Kendl Winter’s fourth release Apple Core is aptly named, sounding even in its sunniest spots reduced, drained and slightly acidic. Recorded on a boat in Puget Sound, the album has an endearing sloppiness to it, as though rocking on swells muted by the water’s surrounding mountains. Her lyrics are too drained to be precious or cute. She’s hungry and she’s eating her words, while the waves swallow her whole in her bed sheet gowns. Songs like “Bluebird on the Mountainside” and “Sharp Stones into the Sea” are rolling bluegrass numbers about nature, summertime trails and yearnings for redemption from past transgressions fading quickly into memory’s recesses.
Winter’s bone-dry brittle voice isn’t forceful enough to carry an entire album’s worth of material, and Apple Core gets occasional injections of oomph from the appealing instrumental touches of strings, some pedal guitar and musty piano. Nothing here could be called a virtuoso performance, or a mastery feat of musicianship, but it works because it all plays around the furniture rather than rearranging it. Like Rose Melberg, Mirah, and other K Record progenitors, Kendl Winter eschews the overt and flashy for the spare and organic, preferring an indirect, ultimately disarming approach to melody that settles gently on whatever surface it lands. The breathy, harmonized coos at the end of “Cotton Skies” are genuine and heartfelt, and along with minimal trumpet, punctuate Apple Core‘s second-finest moment.

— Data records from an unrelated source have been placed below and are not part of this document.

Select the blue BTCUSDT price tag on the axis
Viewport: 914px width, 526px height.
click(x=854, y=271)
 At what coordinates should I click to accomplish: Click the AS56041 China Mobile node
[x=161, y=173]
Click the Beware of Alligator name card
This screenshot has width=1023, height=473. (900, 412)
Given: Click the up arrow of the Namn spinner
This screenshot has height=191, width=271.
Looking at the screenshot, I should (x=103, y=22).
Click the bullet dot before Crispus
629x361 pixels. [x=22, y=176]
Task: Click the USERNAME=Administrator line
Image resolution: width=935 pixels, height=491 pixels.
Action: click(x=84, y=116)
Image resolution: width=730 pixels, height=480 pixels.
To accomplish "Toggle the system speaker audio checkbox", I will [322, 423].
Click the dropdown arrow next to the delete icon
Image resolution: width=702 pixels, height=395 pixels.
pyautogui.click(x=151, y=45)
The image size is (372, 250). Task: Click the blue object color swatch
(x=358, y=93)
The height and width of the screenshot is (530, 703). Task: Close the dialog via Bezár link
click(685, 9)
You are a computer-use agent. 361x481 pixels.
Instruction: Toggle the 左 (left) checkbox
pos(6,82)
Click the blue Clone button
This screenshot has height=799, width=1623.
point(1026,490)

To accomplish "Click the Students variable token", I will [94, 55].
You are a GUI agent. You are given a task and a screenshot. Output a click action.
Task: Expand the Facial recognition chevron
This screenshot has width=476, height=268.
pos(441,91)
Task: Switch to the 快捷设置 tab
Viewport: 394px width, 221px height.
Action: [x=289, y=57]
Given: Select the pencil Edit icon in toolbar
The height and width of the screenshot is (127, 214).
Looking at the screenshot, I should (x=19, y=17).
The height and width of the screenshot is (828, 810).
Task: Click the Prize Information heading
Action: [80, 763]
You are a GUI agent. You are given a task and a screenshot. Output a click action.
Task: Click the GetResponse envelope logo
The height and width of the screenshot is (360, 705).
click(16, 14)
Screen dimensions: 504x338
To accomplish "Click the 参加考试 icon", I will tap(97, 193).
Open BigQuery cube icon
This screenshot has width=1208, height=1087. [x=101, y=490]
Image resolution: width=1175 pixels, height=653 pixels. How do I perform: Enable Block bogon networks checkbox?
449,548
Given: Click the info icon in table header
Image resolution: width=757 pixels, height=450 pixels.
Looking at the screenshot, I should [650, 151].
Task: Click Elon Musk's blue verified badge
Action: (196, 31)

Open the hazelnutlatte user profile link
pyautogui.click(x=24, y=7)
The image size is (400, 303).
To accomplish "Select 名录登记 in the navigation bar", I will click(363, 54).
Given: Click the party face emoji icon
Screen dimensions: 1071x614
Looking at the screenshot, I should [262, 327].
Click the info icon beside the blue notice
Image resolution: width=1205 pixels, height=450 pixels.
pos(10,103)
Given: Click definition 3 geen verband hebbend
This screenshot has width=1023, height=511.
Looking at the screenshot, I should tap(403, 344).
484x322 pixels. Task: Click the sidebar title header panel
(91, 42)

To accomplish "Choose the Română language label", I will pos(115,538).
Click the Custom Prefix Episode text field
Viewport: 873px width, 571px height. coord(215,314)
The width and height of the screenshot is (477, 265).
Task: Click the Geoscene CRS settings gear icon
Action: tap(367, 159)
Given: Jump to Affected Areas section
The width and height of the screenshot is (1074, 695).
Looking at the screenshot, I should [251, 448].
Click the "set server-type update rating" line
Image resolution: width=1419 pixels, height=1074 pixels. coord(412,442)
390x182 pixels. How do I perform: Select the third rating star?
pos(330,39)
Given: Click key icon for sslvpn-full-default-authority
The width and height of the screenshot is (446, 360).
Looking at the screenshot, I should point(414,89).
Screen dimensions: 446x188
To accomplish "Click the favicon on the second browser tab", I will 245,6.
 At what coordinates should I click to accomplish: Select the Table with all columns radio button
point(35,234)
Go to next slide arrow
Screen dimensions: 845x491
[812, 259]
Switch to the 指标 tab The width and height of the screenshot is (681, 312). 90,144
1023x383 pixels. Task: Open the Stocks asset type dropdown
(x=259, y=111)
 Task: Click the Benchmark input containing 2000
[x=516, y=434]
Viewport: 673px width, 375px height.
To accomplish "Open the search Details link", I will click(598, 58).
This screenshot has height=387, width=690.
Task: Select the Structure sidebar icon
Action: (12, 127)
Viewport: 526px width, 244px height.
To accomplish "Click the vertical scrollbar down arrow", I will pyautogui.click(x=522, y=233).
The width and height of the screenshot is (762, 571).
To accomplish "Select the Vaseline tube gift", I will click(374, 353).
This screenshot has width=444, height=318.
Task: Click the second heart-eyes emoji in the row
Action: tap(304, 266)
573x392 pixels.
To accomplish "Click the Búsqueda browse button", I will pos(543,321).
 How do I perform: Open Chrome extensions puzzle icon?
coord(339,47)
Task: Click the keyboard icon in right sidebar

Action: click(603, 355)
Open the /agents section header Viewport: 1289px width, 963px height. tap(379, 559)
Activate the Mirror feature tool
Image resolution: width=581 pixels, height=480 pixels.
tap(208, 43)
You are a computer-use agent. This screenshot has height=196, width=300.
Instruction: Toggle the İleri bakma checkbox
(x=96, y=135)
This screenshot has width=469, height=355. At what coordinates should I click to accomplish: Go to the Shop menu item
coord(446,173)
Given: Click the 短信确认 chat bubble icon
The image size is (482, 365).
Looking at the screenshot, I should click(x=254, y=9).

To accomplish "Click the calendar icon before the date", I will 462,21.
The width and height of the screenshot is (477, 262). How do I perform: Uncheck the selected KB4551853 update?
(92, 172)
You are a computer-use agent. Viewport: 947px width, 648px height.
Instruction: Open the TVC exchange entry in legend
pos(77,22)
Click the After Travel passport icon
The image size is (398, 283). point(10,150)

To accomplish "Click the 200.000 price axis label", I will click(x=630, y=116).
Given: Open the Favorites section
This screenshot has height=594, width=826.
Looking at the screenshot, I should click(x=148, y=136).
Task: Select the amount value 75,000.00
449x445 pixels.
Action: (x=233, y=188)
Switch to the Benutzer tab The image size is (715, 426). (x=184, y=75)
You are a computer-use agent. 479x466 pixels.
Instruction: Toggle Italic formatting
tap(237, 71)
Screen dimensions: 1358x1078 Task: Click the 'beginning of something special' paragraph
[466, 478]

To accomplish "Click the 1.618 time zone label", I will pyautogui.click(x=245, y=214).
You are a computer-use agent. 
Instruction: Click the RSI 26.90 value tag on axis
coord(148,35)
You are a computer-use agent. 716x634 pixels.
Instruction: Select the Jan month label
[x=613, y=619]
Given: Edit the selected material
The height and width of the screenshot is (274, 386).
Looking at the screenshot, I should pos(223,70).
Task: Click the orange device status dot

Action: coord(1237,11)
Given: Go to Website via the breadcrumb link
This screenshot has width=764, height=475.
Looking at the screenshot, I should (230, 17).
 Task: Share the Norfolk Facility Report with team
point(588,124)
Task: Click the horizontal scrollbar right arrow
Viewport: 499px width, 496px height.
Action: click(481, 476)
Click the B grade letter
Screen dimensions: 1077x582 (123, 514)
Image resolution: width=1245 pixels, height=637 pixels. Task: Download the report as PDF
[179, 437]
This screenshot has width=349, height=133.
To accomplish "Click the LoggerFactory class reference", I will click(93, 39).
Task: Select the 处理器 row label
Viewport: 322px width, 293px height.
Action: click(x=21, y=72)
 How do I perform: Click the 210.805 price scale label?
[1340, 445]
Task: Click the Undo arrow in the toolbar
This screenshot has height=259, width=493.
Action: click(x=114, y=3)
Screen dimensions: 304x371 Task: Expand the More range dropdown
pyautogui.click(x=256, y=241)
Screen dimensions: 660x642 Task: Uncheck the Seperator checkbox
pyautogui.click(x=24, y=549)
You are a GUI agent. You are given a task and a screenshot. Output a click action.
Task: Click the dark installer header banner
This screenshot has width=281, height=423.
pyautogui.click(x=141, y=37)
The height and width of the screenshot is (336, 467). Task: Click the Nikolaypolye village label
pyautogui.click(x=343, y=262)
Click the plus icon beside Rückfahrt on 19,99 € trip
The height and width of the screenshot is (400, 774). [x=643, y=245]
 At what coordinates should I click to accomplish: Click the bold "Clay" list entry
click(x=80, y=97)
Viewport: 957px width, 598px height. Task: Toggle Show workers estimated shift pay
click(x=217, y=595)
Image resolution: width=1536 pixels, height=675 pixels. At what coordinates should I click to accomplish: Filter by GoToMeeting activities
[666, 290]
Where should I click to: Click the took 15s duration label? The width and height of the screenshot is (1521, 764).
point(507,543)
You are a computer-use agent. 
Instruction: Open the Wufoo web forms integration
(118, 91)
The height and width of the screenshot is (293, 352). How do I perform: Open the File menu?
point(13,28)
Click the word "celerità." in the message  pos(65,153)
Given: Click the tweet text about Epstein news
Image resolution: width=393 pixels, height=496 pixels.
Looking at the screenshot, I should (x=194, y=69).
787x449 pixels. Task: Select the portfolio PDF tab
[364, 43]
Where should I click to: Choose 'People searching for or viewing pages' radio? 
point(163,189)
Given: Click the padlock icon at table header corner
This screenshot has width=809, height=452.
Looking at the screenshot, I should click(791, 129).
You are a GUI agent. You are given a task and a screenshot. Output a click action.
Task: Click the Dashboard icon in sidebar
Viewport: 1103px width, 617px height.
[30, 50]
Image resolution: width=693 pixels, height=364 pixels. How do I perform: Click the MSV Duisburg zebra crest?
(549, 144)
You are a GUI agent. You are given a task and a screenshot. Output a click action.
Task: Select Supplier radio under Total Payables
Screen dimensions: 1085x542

Top honors go to ‘”On To Me,” the album’s best example of Winter getting her songwriting really sorted. “If that shade could block the night/ it would all be over I think,” she sings, calling out her faults and flaws, agreeing to let go and move on. It works so well because it’s all delivered in a lower, clearly more comfortable vocal range, making use of her twangy Arkansas pitch. The fiddle, organ, and her omnipresent, diary-confessional harmonies are an immensely rewarding way to draw the album to its conclusion.
Not everything is within the confines of the the country comfort zone. “Dr. Tiller” is a small curio, about the slaying of the notorious Wichita, Kansas abortion doctor in May of 2009. It’s the only third-person narrative on Apple Core, and stands out, nakedly self-conscious among her other song’s gentle ruminations of love, loss and lament. It’s an interesting, though admittedly startling piece about grotesque subject matter, delivered in an oddly plaintive way that will have listeners reaching for the playback to hear her chronicle more the Doctor’s “decades of courage.”
Kendl Winter isn’t reinventing any wheels here, but there’s nothing wrong with making a straightforward record as long as there are some detours along the way. More than any other fruit, the apple has an unimpeachable history of being nourishing, of keeping doctors away with their delicate skins. She may have eaten away to the seeds, but knows they’re the raw material for growth. Listen to the spirited banjo and soft violin on “Apple Core/Cocoon Body,” and let its guarded hopefulness make its impression.